Fig. 4. Mo/MΦ adopt a pro-repair profile in response to exogenous Tregs.

a–c Endogenous cardiac Mo/MΦ from saline- and Treg-treated groups were sorted and sequenced on days 4 and 7 post-MI (n = 4 for saline, n = 3 for Tregs). The experimental design is shown in (a). b Heat map of selected significantly upregulated and downregulated DEGs (FDR < 0.05) depicting standardised gene expression values on days 4 and 7 post-MI (individual biological replicates are shown). Genes are classified according to function with the coloured tab to the left of the heat map. c GO enriched terms depicting biological processes in the significantly upregulated and downregulated genes in Mo/MΦ following exogenous Treg treatment from days 4 and 7 post-MI (FDR < 0.01, adjusted by Benjamini-Hochberg correction). d, e LCA ligation was performed in wild-type mice, followed by a systemic injection of either saline or Tregs 1 day post-MI. Hearts were collected on day 7 post-MI and stained for F4/80 (green) to identify Mo/MΦs, with proteins of interest (CD206, LYVE1, CD163, and SPARC) in red, and nuclei stained in blue. d Representative images. Scale bar: 100 μm. e Quantification of signal intensity expressed as average raw density per F4/80⁺ cells (n = 4). For all graphs, Boxes show median (centre line) and interquartile range (edges), whiskers show the range of values and dots represent individual data points. Two-tailed Student’s t-test was used to compare the groups in (e). P values are indicated. Panel (a) created with BioRender.com released under a Creative Commons Attribution-NonCommercial-NoDerivs 4.0 International license (https://creativecommons.org/licenses/by-nc-nd/4.0/deed.en).

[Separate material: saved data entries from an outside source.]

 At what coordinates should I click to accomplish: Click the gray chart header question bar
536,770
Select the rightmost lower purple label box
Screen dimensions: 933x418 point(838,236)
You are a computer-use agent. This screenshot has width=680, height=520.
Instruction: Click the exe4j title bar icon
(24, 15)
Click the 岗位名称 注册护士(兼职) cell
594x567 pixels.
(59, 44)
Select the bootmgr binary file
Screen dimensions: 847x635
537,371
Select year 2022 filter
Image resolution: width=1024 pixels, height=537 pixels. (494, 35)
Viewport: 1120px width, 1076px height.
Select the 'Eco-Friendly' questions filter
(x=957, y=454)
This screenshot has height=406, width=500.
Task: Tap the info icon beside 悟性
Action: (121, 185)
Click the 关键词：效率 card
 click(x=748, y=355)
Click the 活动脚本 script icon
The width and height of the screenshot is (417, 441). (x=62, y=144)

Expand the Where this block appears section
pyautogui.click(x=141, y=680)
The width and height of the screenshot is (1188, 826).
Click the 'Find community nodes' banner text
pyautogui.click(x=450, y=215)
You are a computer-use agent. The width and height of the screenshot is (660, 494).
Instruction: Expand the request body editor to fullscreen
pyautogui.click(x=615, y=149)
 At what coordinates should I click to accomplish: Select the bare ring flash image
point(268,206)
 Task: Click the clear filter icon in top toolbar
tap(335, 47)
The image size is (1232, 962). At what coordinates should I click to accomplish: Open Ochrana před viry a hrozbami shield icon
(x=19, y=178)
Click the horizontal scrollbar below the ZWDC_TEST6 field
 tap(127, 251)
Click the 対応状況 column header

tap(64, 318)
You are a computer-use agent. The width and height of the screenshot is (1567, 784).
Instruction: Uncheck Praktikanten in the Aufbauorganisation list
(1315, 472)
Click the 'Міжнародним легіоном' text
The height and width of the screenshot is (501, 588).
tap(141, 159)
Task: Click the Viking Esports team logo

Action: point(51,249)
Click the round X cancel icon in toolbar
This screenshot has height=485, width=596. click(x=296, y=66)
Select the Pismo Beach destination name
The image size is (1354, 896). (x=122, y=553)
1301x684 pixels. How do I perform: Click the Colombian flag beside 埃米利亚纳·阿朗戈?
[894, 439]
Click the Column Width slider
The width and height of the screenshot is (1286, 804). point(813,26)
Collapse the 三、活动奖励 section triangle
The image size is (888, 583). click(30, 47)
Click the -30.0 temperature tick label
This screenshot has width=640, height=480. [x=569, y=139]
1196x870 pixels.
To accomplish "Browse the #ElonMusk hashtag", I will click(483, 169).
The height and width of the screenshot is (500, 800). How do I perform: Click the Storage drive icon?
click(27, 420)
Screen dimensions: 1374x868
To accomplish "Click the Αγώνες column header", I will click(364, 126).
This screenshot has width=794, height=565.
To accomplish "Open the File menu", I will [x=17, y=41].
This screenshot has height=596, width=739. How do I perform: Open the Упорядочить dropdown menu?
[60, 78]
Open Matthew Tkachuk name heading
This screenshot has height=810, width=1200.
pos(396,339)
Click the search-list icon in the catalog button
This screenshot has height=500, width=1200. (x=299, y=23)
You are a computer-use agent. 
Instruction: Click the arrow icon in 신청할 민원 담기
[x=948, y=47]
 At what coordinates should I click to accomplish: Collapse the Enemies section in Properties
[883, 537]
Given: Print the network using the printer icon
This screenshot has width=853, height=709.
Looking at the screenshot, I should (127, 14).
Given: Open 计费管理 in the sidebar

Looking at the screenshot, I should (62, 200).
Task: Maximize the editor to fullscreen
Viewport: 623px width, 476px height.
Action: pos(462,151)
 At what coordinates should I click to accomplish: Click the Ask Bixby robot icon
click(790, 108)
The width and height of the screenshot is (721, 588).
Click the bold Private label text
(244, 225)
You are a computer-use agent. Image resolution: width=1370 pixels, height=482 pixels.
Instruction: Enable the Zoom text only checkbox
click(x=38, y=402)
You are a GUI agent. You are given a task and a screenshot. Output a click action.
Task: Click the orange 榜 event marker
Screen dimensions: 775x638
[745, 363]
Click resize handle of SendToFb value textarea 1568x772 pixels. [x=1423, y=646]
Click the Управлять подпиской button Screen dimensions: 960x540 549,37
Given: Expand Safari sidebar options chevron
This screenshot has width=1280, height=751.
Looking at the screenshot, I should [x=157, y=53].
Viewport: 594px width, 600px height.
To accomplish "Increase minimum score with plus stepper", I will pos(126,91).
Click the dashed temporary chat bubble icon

Fig. 5. The absence of Tregs after MI leads to a pro-inflammatory phenotype in cardiac Mo/MΦ.

a–c Foxp3^DTR/GFP and wild-type control mice received diphtheria toxin (DT) to deplete Tregs in Foxp3^DTR/GFP mice. MI was induced by LCA ligation and cardiac Mo/MΦ were sorted on days 4 and 7 post-MI for bulk RNA sequencing. The experimental design is shown in (a). b Heat maps of selected significantly upregulated and downregulated DEGs (FDR < 0.05) depicting standardised gene expression values on days 4 and 7 post-MI (n = 3). Genes are classified according to function with the coloured tab at the bottom of the heat maps. c GO analysis depicting enriched biological processes from commonly upregulated and downregulated DEGs in cardiac Mo/MΦs from Treg-depleted mice across both time points (FDR <  0.01, adjusted by Benjamini-Hochberg correction). Panel (a) created with BioRender.com released under a Creative Commons Attribution-NonCommercial-NoDerivs 4.0 International license (https://creativecommons.org/licenses/by-nc-nd/4.0/deed.en).

Fig. 6. Exogenous Tregs decrease the Ly6C^Hi CCR2⁺ Mo/MΦ subset in the infarct zone.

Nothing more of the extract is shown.